Are We Headed For A Recession?
The biggest question on everyone's mind now is whether we are headed for a recession. There is no shortage of opinions from influential voices, so I will not offer any opinion. What I will do is look at the recent price action of the S&P 500, and look back at previous periods with similar price action and what happened subsequently. The price action I'm referring to is a greater than 20% drop from the peak, followed by a rebound greater than 15% from the low, which then led to a subsequent lower low. This is illustrated in the price chart below.
I looked back as far as the beginning of the S&P 500 in 1928. Outside of the Great Depression, there were 12 episodes of the S&P 500 dropping more than 20% followed by a rebound greater than 15% from the low. Only 3 episodes led to a subsequent lower low. The rest resulted in the start of a new bull market. An example is shown below.
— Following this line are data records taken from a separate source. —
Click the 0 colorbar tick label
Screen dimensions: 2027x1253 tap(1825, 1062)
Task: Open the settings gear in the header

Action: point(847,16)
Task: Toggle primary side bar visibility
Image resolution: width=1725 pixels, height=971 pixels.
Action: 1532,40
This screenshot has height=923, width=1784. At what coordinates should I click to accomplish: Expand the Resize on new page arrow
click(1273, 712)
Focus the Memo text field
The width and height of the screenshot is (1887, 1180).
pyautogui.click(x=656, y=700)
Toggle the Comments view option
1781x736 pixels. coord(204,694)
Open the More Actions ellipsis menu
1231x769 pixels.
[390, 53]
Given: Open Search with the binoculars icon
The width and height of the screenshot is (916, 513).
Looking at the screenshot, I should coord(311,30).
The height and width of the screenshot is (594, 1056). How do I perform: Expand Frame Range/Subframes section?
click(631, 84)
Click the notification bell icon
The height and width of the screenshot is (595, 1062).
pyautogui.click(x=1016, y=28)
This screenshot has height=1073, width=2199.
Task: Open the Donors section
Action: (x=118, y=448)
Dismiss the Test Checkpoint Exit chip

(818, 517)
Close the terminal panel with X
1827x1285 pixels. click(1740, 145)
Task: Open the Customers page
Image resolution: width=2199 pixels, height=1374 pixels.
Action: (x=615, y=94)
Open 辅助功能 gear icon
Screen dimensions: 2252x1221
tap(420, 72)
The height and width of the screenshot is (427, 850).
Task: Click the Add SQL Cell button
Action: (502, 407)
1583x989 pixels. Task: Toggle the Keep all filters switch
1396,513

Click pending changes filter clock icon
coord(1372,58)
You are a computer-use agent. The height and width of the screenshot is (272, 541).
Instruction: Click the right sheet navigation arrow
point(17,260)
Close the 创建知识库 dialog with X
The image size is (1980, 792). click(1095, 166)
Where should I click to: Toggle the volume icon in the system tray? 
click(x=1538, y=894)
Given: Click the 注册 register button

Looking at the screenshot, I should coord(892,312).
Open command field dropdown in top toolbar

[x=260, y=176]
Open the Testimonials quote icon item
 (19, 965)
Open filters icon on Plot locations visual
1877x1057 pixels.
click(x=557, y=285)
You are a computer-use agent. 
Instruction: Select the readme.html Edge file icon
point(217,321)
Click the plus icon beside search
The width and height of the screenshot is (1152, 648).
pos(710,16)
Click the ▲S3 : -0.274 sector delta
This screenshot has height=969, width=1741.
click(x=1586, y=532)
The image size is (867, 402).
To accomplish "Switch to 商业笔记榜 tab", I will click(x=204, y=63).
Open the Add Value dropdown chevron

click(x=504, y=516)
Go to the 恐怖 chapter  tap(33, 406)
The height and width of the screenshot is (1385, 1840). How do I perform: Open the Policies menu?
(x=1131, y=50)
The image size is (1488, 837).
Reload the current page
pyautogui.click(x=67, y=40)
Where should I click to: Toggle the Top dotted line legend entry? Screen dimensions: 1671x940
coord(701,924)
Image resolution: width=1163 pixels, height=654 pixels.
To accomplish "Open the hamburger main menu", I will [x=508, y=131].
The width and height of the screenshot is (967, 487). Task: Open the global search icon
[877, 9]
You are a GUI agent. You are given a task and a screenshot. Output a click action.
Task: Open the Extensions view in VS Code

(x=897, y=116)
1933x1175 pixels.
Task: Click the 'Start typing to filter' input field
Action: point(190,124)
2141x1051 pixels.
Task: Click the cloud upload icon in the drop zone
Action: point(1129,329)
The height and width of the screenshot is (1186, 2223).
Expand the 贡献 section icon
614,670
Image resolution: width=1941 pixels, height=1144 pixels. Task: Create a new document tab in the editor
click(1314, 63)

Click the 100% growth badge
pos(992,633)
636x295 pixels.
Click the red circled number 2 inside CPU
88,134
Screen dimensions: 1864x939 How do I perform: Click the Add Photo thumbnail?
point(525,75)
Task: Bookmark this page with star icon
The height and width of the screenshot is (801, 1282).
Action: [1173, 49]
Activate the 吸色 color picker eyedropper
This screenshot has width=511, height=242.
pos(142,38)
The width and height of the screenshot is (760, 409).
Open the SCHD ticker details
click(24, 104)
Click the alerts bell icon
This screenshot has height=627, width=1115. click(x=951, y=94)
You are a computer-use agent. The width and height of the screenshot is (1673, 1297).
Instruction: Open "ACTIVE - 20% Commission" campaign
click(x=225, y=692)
Let's now take a closer look at the two instances where the S&P 500 made a lower low since that is what happened recently. The two periods are the Tech Bubble in 2000 and the Great Financial Crisis in 2008. Their charts are shown below.
These two periods are the most similar to what we are experiencing today, but this is where the similarities end. In both instances, the National Bureau of Economic Research (NBER) declared a recession shortly after the lower low in the S&P 500. Today, it doesn't look like the NBER will call a recession anytime soon. To know why, let's look at the historical unemployment rate.
The NBER always declares a recession after the unemployment rate has been rising for a while. The latest unemployment rate shows that workers are still gainfully employed today. Perhaps the unemployment rate might increase soon, but for now, a recession is nowhere in sight. Once again, we find ourselves in uncharted territory.